Alcott (1832-1888) grew up in Boston and Concord, Massachusetts in the company of Ralph Waldo Emerson, Margaret Fuller, Theodore Parker and Henry David Thoreau—poets and essayists who were part of the Transcendentalist movement in the 1820s and 30s. Her father Amos Bronson Alcott, an impractical follower of the movement, founded a utopian community that failed. Unable to provide for his family, Louisa Alcott would spend her life providing for the welfare of her mother and sisters.

After teaching briefly and working as a domestic, Louisa Alcott followed her passion and became an ‘ink-stained scribbler,’ publishing stories in “The Atlantic Monthly.” Alcott believed people were at their best when truly self-reliant and independent. To support her family following the Civil War, she wrote the autobiographical novel “Little Women” (1868-69). Based on recollections of her own childhood, the novel was an immediate success and allowed the author to pay off the family’s debts.

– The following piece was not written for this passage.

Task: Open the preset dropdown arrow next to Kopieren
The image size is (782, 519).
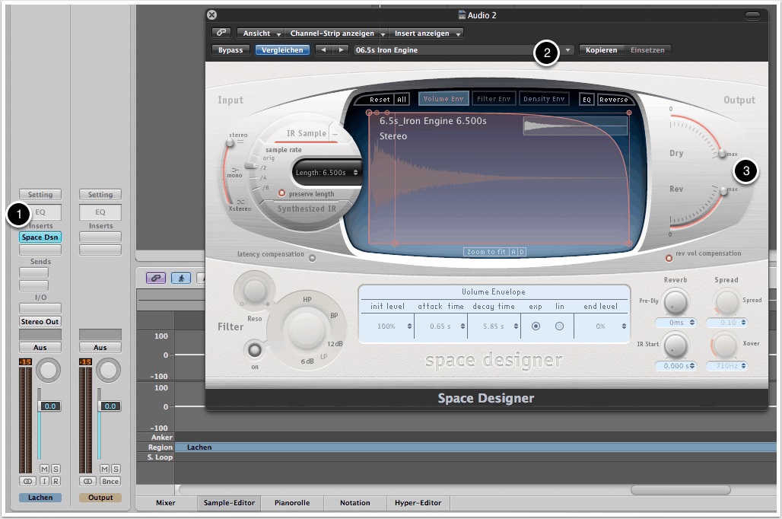Action: pos(568,50)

The author captured the joys and pains of growing up in a household filled with sisters and a mother keenly involved in social causes. The book resonated with readers in the post-Civil War period, and realistically reflected the painfully limited life and career options open for women. In “Little Women,” Jo wanted to fight in the Union Army, but is excluded because of her sex. Vowing never to marry, she opts to write and publish a novel, own the copyright and be financially independent. The themes remain as relative today as they were then.

Recently, Kit and I saw director Greta Gerwig’s new film version of “Little Women.” Like New York Times film critic A.O. Scott, we found the film “an absolute gift.”

“Gerwig has fashioned a story that feels at once entirely true to its 19th-century origins and (yet) utterly modern…. The sisters live mainly to delight (and sometimes to torment) one another. The spectacle of their natural, affectionate, clamorous intimacy is a joy to behold,” Scott wrote. 

“Don’t let the diminutive title fool you," he concluded. "‘Little Women’ is major.”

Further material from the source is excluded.